= Task statement =
Line count for the string "agent" in the records below: report that figure and nothing else.

= Records supplied =

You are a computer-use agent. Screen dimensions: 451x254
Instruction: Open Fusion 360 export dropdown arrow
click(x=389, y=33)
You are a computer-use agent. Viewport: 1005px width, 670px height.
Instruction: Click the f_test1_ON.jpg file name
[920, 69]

==

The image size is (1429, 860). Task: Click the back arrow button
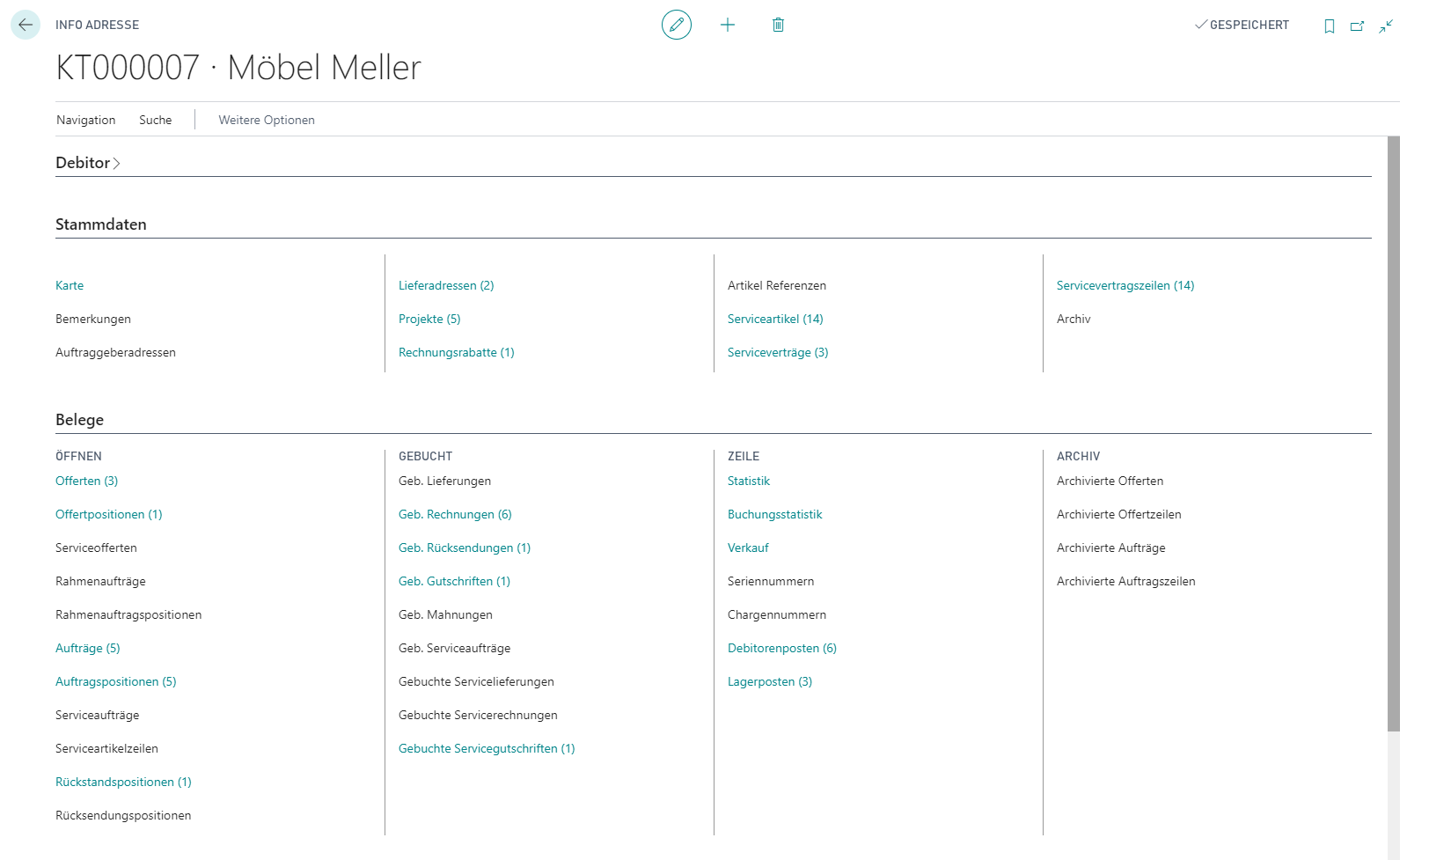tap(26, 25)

= Solution for this exercise =
2